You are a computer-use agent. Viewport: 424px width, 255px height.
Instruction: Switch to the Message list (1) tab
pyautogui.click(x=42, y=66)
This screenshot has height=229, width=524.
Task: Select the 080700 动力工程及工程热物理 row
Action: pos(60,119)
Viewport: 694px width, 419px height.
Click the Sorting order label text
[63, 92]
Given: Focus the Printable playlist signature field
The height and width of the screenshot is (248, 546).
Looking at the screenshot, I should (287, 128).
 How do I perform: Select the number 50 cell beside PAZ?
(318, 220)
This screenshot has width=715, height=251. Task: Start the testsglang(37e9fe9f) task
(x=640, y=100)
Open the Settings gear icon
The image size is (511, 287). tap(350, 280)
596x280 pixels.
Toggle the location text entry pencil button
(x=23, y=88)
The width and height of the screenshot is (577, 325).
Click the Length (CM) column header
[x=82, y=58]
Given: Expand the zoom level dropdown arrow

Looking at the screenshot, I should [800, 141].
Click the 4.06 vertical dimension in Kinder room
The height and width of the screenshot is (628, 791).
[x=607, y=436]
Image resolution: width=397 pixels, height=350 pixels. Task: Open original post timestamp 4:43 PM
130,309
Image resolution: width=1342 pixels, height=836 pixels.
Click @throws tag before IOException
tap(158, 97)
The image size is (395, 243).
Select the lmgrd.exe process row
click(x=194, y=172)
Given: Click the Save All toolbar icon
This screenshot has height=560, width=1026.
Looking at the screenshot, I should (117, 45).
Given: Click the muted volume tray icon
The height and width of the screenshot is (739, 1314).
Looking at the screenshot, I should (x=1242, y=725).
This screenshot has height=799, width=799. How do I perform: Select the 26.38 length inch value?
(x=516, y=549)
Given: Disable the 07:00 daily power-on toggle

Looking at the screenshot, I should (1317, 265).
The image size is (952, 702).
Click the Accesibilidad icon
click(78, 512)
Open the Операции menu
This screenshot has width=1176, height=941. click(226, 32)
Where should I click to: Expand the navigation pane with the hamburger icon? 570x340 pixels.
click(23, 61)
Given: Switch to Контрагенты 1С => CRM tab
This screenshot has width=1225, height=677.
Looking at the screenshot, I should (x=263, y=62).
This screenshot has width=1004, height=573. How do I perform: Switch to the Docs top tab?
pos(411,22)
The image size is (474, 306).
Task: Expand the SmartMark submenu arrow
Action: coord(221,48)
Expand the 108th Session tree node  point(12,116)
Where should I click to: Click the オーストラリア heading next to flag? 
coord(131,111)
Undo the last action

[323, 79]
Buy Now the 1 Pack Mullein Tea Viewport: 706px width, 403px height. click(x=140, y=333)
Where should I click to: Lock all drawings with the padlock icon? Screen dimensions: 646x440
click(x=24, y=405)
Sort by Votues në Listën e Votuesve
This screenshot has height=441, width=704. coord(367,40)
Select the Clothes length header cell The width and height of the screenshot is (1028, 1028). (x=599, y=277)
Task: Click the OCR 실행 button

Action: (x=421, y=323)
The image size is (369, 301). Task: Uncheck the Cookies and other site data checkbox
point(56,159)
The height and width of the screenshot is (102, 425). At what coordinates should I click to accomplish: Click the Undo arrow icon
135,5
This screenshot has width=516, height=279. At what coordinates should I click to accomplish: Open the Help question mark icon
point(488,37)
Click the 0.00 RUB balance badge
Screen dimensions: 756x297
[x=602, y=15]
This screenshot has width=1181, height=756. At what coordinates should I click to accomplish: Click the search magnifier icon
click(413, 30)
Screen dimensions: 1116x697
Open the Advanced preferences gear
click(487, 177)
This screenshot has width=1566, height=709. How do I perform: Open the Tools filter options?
———
* [TASK TO CARRY OUT]:
Please copy the records above again without changing a single character.

* [RESULT FOR THIS TASK]:
You are a computer-use agent. Viewport: 424px width, 255px height.
Instruction: Switch to the Message list (1) tab
pyautogui.click(x=42, y=66)
This screenshot has height=229, width=524.
Task: Select the 080700 动力工程及工程热物理 row
Action: pos(60,119)
Viewport: 694px width, 419px height.
Click the Sorting order label text
[63, 92]
Given: Focus the Printable playlist signature field
The height and width of the screenshot is (248, 546).
Looking at the screenshot, I should (287, 128).
 How do I perform: Select the number 50 cell beside PAZ?
(318, 220)
This screenshot has width=715, height=251. Task: Start the testsglang(37e9fe9f) task
(x=640, y=100)
Open the Settings gear icon
The image size is (511, 287). tap(350, 280)
596x280 pixels.
Toggle the location text entry pencil button
(x=23, y=88)
The width and height of the screenshot is (577, 325).
Click the Length (CM) column header
[x=82, y=58]
Given: Expand the zoom level dropdown arrow

Looking at the screenshot, I should [800, 141].
Click the 4.06 vertical dimension in Kinder room
The height and width of the screenshot is (628, 791).
[x=607, y=436]
Image resolution: width=397 pixels, height=350 pixels. Task: Open original post timestamp 4:43 PM
130,309
Image resolution: width=1342 pixels, height=836 pixels.
Click @throws tag before IOException
tap(158, 97)
The image size is (395, 243).
Select the lmgrd.exe process row
click(x=194, y=172)
Given: Click the Save All toolbar icon
This screenshot has height=560, width=1026.
Looking at the screenshot, I should (117, 45).
Given: Click the muted volume tray icon
The height and width of the screenshot is (739, 1314).
Looking at the screenshot, I should (x=1242, y=725).
This screenshot has height=799, width=799. How do I perform: Select the 26.38 length inch value?
(x=516, y=549)
Given: Disable the 07:00 daily power-on toggle

Looking at the screenshot, I should (1317, 265).
The image size is (952, 702).
Click the Accesibilidad icon
click(78, 512)
Open the Операции menu
This screenshot has width=1176, height=941. click(226, 32)
Where should I click to: Expand the navigation pane with the hamburger icon? 570x340 pixels.
click(23, 61)
Given: Switch to Контрагенты 1С => CRM tab
This screenshot has width=1225, height=677.
Looking at the screenshot, I should (x=263, y=62).
This screenshot has width=1004, height=573. How do I perform: Switch to the Docs top tab?
pos(411,22)
The image size is (474, 306).
Task: Expand the SmartMark submenu arrow
Action: coord(221,48)
Expand the 108th Session tree node  point(12,116)
Where should I click to: Click the オーストラリア heading next to flag? 
coord(131,111)
Undo the last action

[323, 79]
Buy Now the 1 Pack Mullein Tea Viewport: 706px width, 403px height. click(x=140, y=333)
Where should I click to: Lock all drawings with the padlock icon? Screen dimensions: 646x440
click(x=24, y=405)
Sort by Votues në Listën e Votuesve
This screenshot has height=441, width=704. coord(367,40)
Select the Clothes length header cell The width and height of the screenshot is (1028, 1028). (x=599, y=277)
Task: Click the OCR 실행 button

Action: (x=421, y=323)
The image size is (369, 301). Task: Uncheck the Cookies and other site data checkbox
point(56,159)
The height and width of the screenshot is (102, 425). At what coordinates should I click to accomplish: Click the Undo arrow icon
135,5
This screenshot has width=516, height=279. At what coordinates should I click to accomplish: Open the Help question mark icon
point(488,37)
Click the 0.00 RUB balance badge
Screen dimensions: 756x297
[x=602, y=15]
This screenshot has width=1181, height=756. At what coordinates should I click to accomplish: Click the search magnifier icon
click(413, 30)
Screen dimensions: 1116x697
Open the Advanced preferences gear
click(487, 177)
This screenshot has width=1566, height=709. How do I perform: Open the Tools filter options?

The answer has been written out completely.